La touche indienne se marque évidemment par les passages chantés, mais les chorégraphies typiques du cinéma de Bombay sont absentes, du moins dans la version programmée par l’Etrange festival.

En 2015, tout doit être plus grand qu’un demi-siècle plus tôt. Les batailles convoqueront donc des dizaines de milliers de protagonistes. La production peut se féliciter du travail de création logicielle initiée par WETA pour LE SEIGNEUR DES ANNEAUX. Au fil du temps, on ne peut que constater le statut matriciel de ce dernier pour le nouveau cinéma épique. Ainsi, BAAHUBALI reprend aussi du LORD OF THE RINGS l’idée d’étirer aussi longtemps que possible la bataille finale. L’heroic-fantasy ou la fantaisie historique, à laquelle on peut rattacher BAAHUBALI, fait dorénavant porter une partie conséquente de la durée du métrage cette seule confrontation, laquelle devient un sous-film déployant ses propres enjeux, comme si le spectacle guerrier devrait obérer, redéployer ou synthétiser tous les enjeux de la narration.

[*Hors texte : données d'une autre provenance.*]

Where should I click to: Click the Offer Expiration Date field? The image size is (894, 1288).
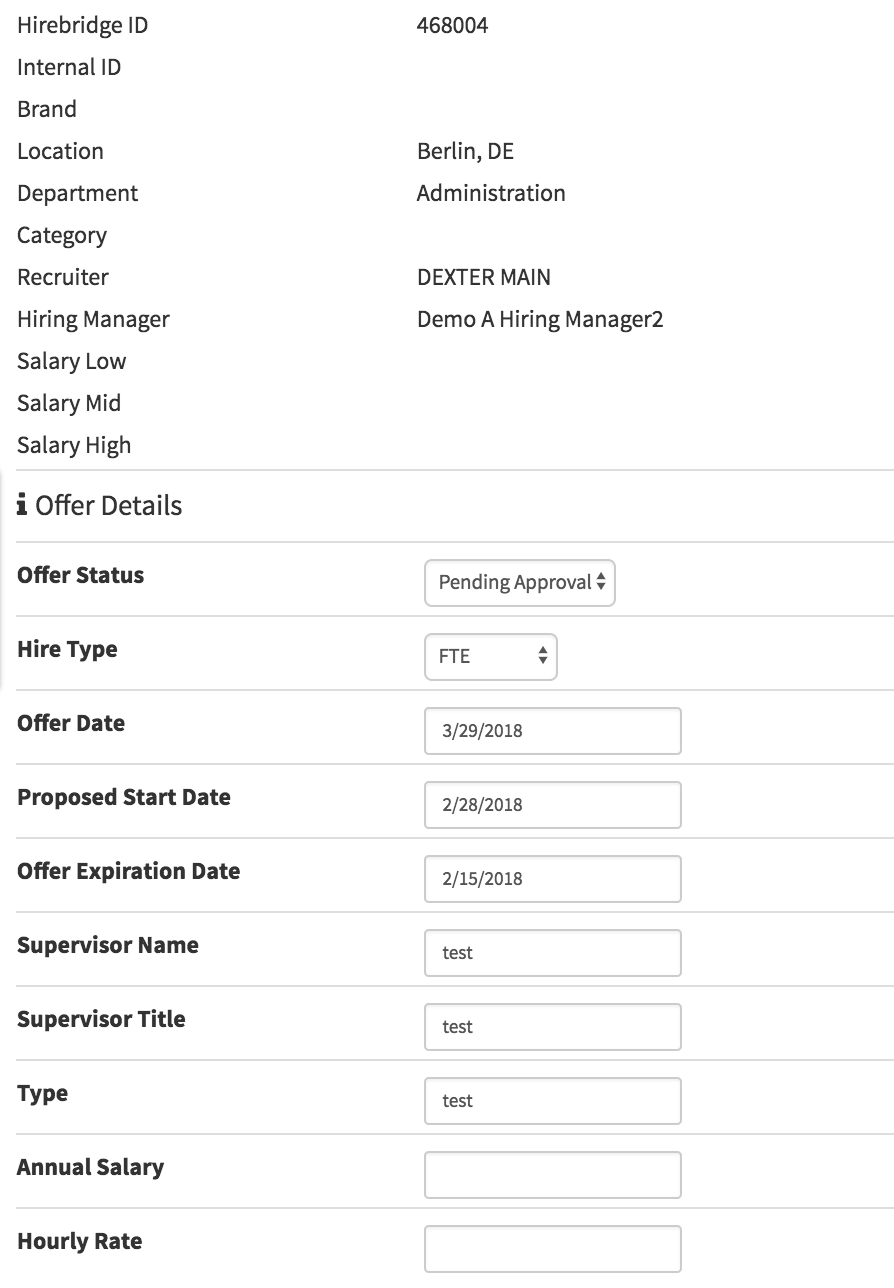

BAAHUBALI: THE BEGINNING est un diptyque. Sa première partie ne résout donc aucun enjeu mais se termine sur un honnête cliffhanger. Mais celui-ci ne nous fera pas pour autant avaler la duperie d’un scénario qui voit le climax amené par un très long flash-back et l’ennemi final apparaitre comme deus ex machina. C’est d’une paresse et d’une facilité assez déplorable !

Les possibilités en terme d’images ou d’effets offertes par le numérique sont depuis quelques années à peu près infinies, ce qui conduit le cinéma à spectacle du XXIe siècle au meilleur comme au pire, ce dernier s’incarnant souvent dans une surenchère visuelle désincarnée ou invraisemblable à force d’en faire trop. Ici, le féérique veut se marquer par des villes et des palais gigantesques, des armées innombrables, dans une philosophie du toujours plus. Mais la boursouflure guette cette meringue indigeste.

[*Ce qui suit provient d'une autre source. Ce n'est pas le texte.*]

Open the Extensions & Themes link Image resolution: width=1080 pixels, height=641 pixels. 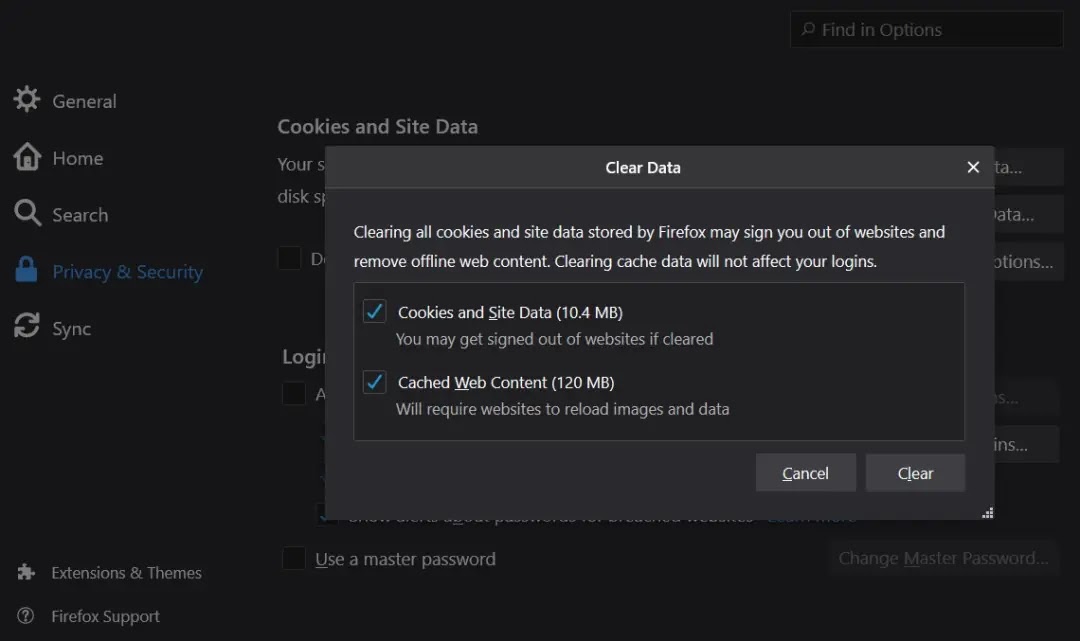click(x=126, y=573)
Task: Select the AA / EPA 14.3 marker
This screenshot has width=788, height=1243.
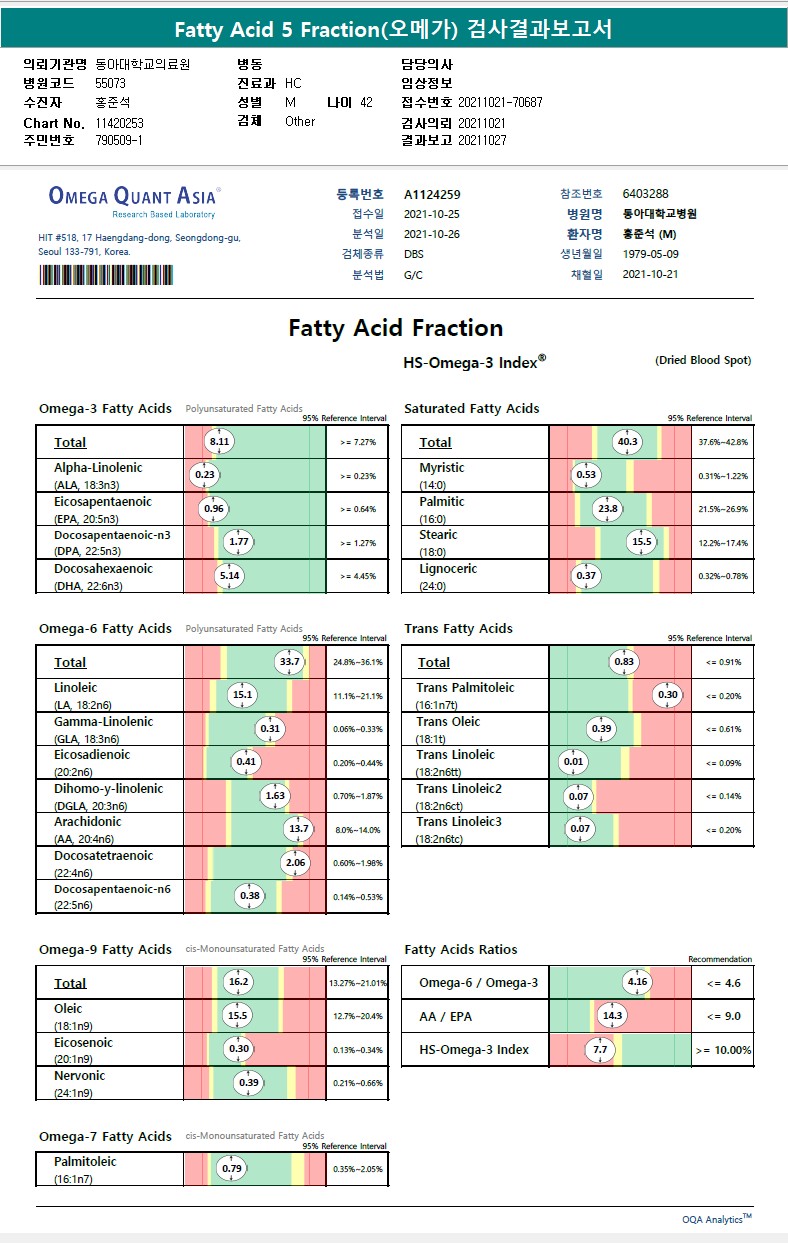Action: click(x=612, y=1016)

Tare du cinéma populaire indien – du moins selon nos codes occidentaux -, la mièvrerie ou le côté archétypal. On n’y échappe pas avec BAAHUBALI. Le début du film se noie ainsi dans une sucrerie romanesque abominable. Heureusement, une fois le héros plongé dans l’action, un certain équilibre se met en place et offre un meilleur divertissement.

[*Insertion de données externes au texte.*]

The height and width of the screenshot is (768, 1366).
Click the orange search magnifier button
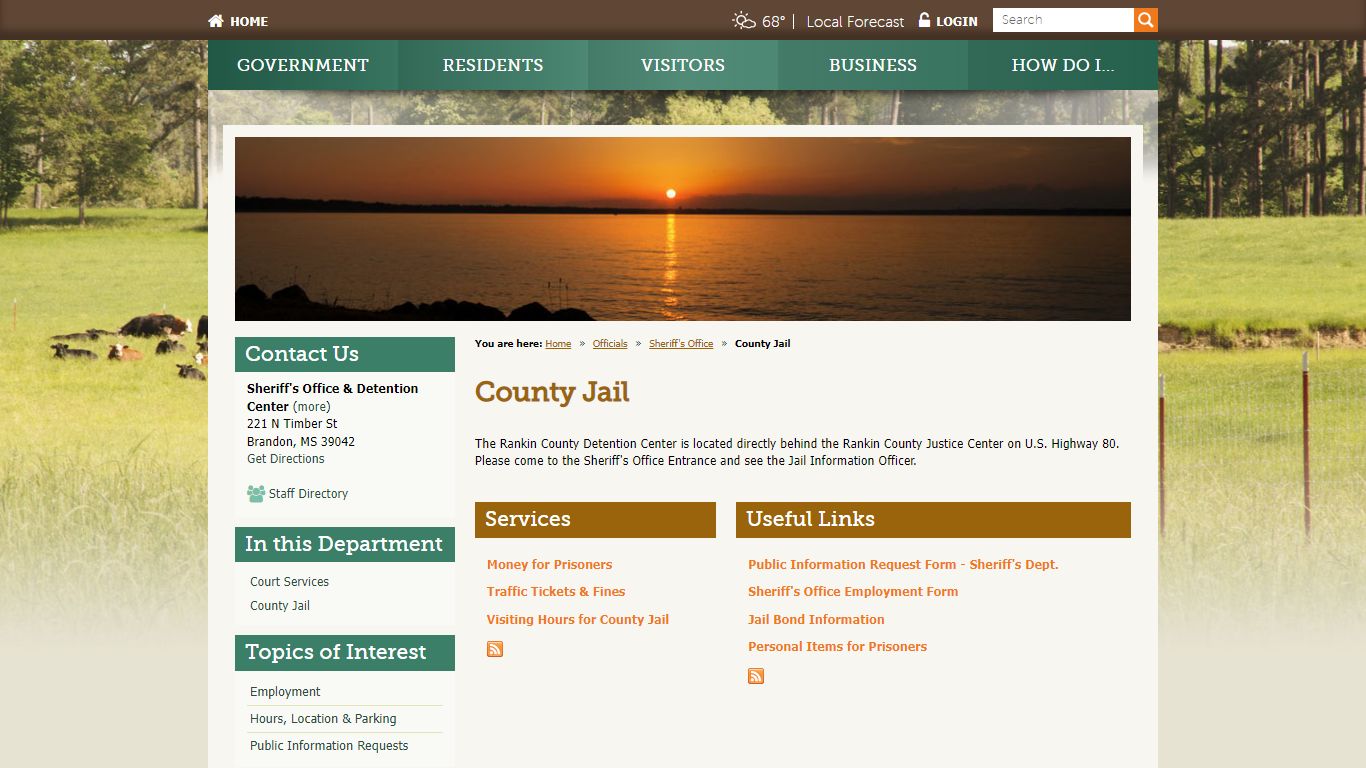pos(1146,20)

Nous devons à la vérité de tempérer notre appréciation par le compte-rendu de la projection à l’Etrange, qui a vu le public applaudir de bon cœur le spectacle. L’honnêteté nous engage aussi de rappeler que BAAHUBALI: THE BEGINNING a été un énorme succès au box-office indien. Aussi fera-t-on la part des choses : le film, une fois dépassé ses limites esthétiques (qu’on peut d’ailleurs apprécier) ou scénaristiques, peut se révéler parfaitement divertissant. Aussi le conseillera-t-on à tous ceux qui veulent s’offrir un pur délassement balisé, nos réserves ne valent que pour ceux qui cherchent un cinéma un peu plus exigeant.

BAAHUBALI: THE BEGINNING a été exploité en sur son marché local dans un montage de 2h30. Pour l’international, la production a remonté le film pour le raccourcir d’une demi-heure. C’est cette version qui a fait sa première mondiale à l’Etrange festival 2015.